Saved data entries
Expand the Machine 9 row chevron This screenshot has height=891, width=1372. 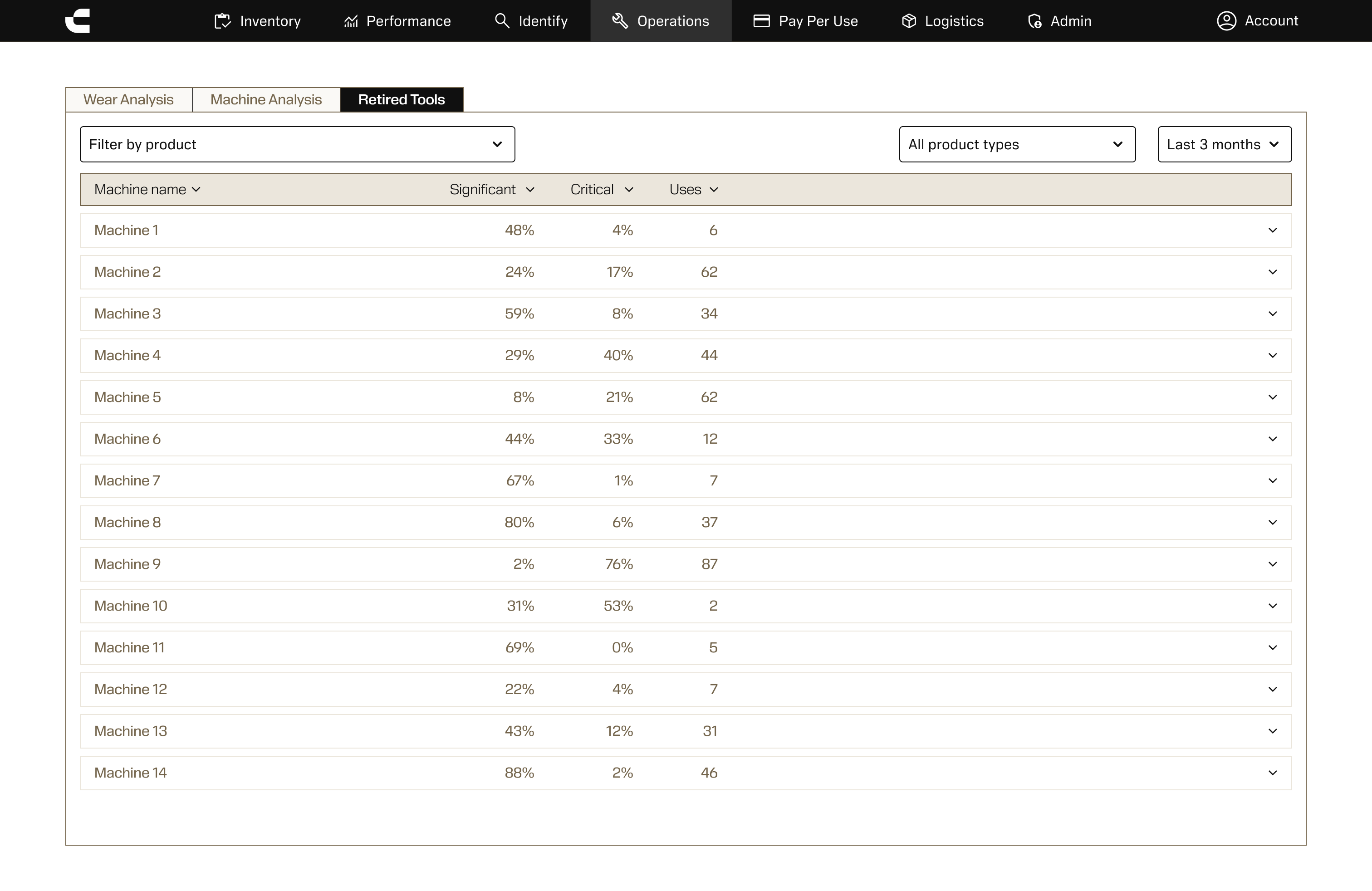point(1272,564)
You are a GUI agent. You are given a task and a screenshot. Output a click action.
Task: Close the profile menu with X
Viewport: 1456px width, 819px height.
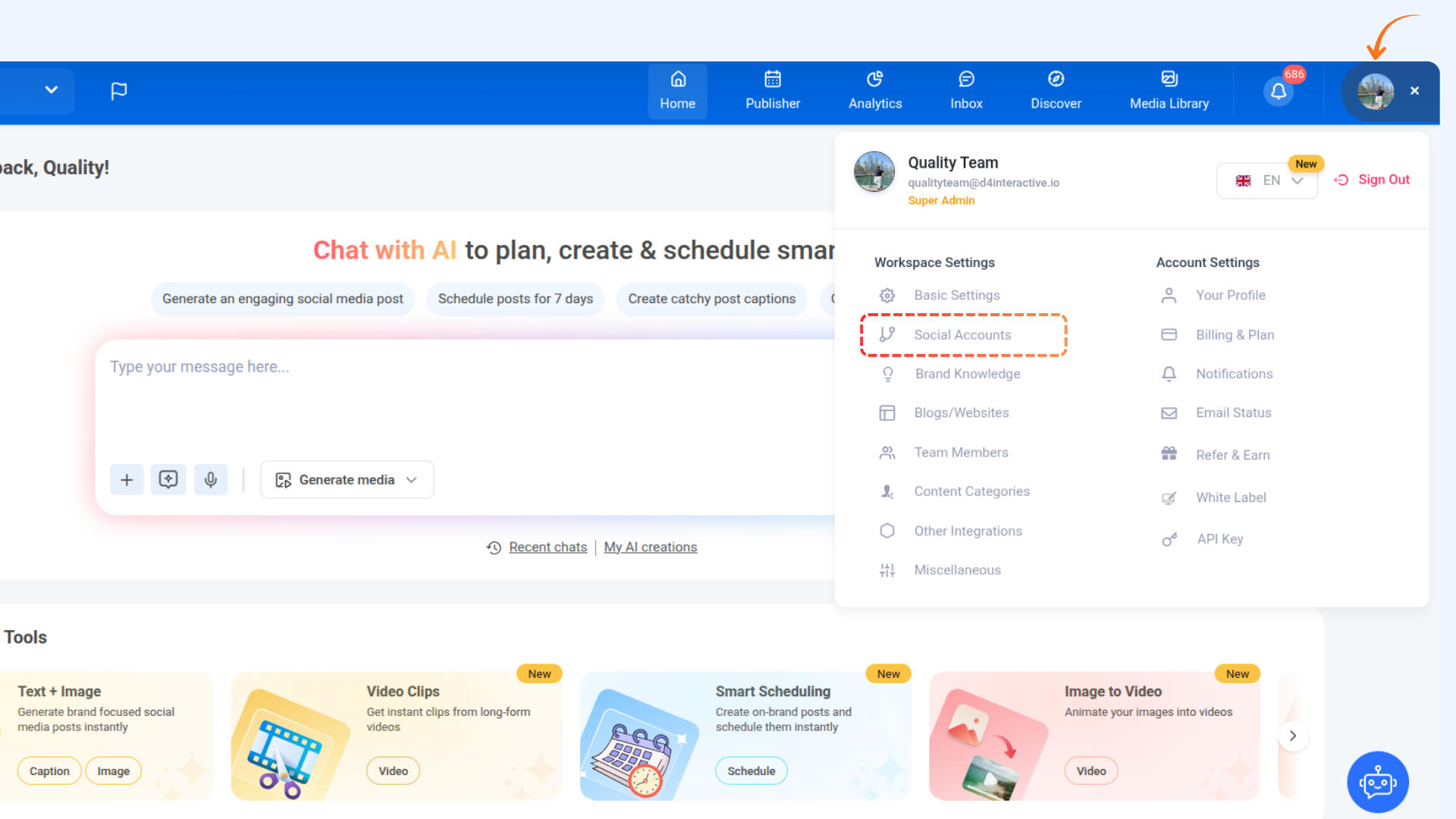[x=1414, y=91]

**EXERCISE:**
In the records above, transcribe exactly the lines from the one containing "You are a GUI" through the last line, both included, and skip the pictures.

**TASK ANSWER:**
You are a GUI agent. You are given a task and a screenshot. Output a click action.
Task: Close the profile menu with X
Viewport: 1456px width, 819px height.
[x=1414, y=91]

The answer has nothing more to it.